### Dataset records:
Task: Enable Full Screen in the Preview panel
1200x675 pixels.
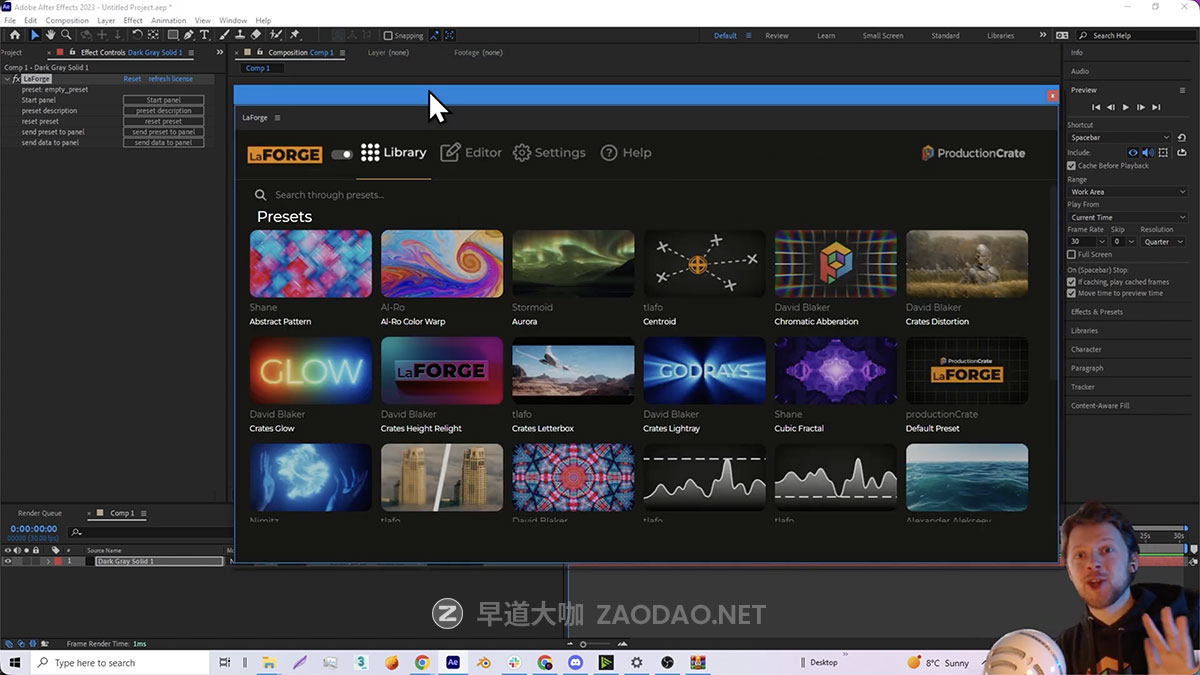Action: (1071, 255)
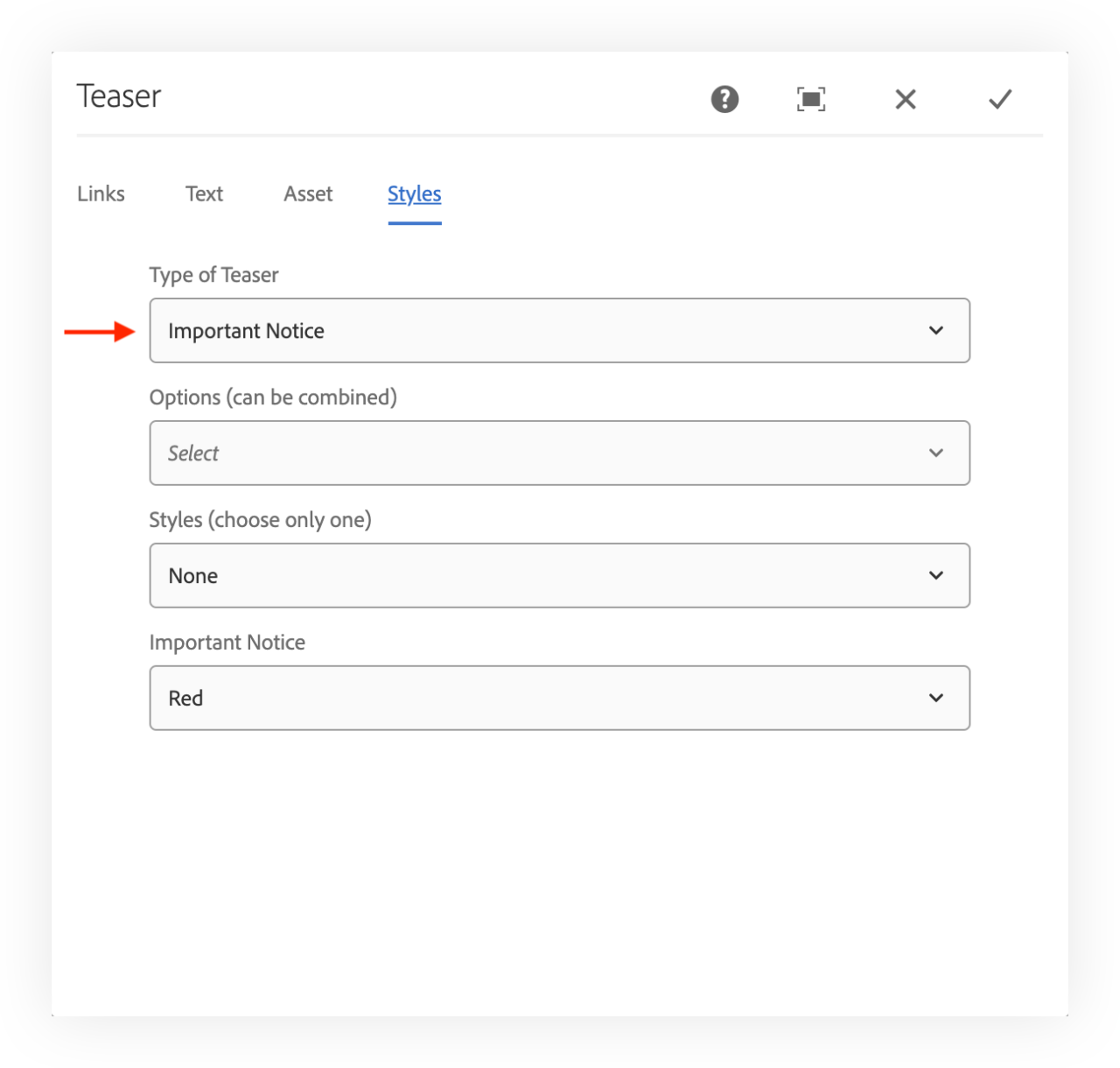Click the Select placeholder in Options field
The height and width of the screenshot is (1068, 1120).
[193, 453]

### Stated task:
Write out the lines above word for word, and omit the pictures from your answer.

### Result below:
Task: Enable Full Screen in the Preview panel
1200x675 pixels.
Action: (1071, 255)
Click the Select placeholder in Options field
The height and width of the screenshot is (1068, 1120).
[193, 453]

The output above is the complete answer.